In contrast, in the Mediterranean, the β diversity in agroforestry was not significantly different from the other habitats (Fig. 5a). Mediterranean open agriculture showed a higher distance to centroid compared to the temperate plots.
4 Discussion
This study clearly underpins the potential of mature agroforestry systems as a habitat of high value for birds in agricultural landscapes. As hypothesized, bird species richness in agroforestry systems was higher than in open agriculture and similar to the species richness found in orchards and forests. In the Mediterranean, bird communities in agroforestry included both open and woody habitat species. However, in temperate Europe, no open habitat species were present in agroforestry plots which hosted only generalist and woody habitat bird species. As expected, in the temperate region, β diversity was significantly higher in agroforestry and forest than in open agriculture. Contrary to our expectations, β diversity within Mediterranean agroforestry did not differ significantly from other habitats.
4.1 Species richness
Our results are in line with other studies which demonstrated that silvopastoral systems are hosting a greater bird diversity than open pastures (Hartel et al. 2014; McAdam et al. 2007; Morgan-Davies et al. 2008). The high bird diversity we found in both agroforestry and forest plots, and to a lesser extent in orchards, can be explained by the heterogeneity of these habitats. Structural diversity increases niche availability, providing more foraging, shelter, and nesting sites for birds over the season (Morelli 2013; Söderström et al. 2001). Old and dead trees with hollows and crevices, e.g., under the bark (Godinho and Rabaça 2011) represent habitats of high value for birds, especially for cavity-nesting species. Poulsen (2002) showed that the number of old trees, tree species, and tree size classes in Danish forests is correlated with a higher number of bird species and individuals. Moreover, a well-developed understory plays an important role for many shrub-dependent species (Fuller et al. 2007; Hartel et al. 2014). This diversity of niches is not only beneficial for birds, but for other taxa as well. McAdam et al. (2007) demonstrated that arthropods, an important food resource for birds (Holland et al. 2006), were more abundant in agroforestry and forest than in conventional agricultural fields. Pardon et al. (2019) and Boinot et al. (2019) highlighted the value of understory vegetation and grass strips for overwintering arthropods in temperate arable agroforestry. Söderström et al. (2001) showed that an increased heterogeneity and diversity in the shrub and tree layer within pastures lead to a higher species richness of insects and birds.

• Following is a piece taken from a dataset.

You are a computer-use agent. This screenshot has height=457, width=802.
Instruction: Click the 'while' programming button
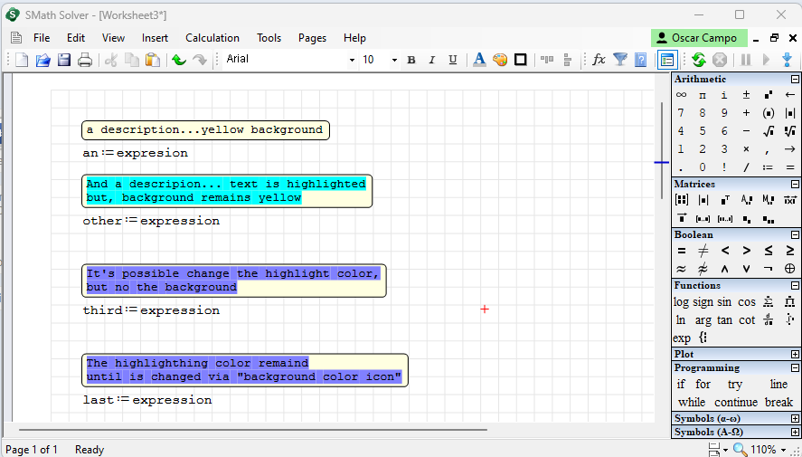click(691, 402)
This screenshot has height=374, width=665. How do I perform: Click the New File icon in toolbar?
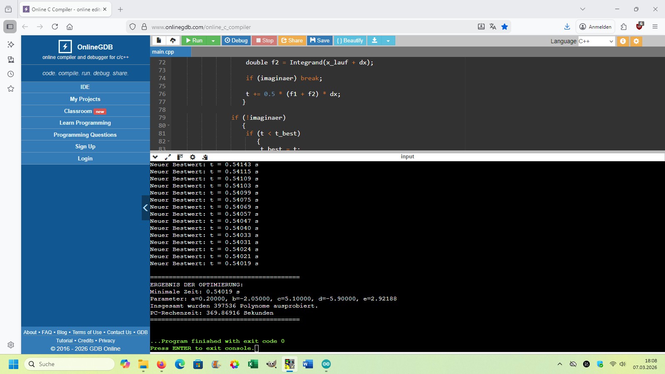[159, 40]
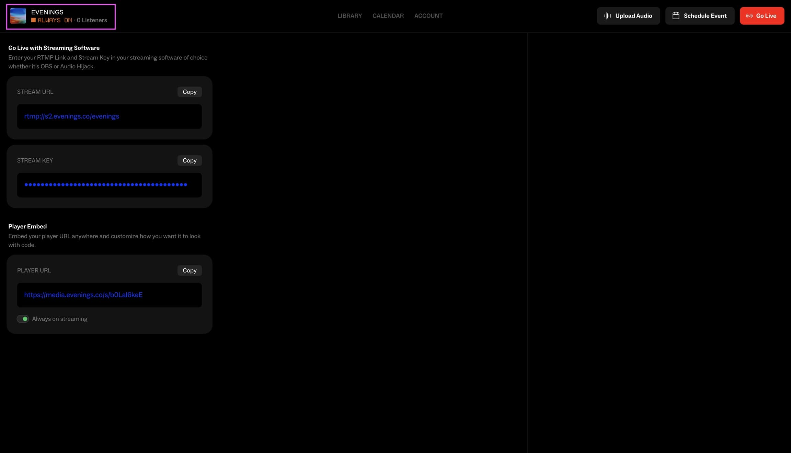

The lower diversity we found in orchards compared to forests is probably due to their higher disturbance and lower structural complexity, including a lower understory heterogeneity (Bohada-Murillo et al. 2019) compared to multi-layer and long-established forest ecosystems. As opposed to agricultural areas, woodlands show positive effects on the abundance of non-migratory birds in Germany (Schulze et al. 2019), which is confirmed by the high diversity we found in all forest plots.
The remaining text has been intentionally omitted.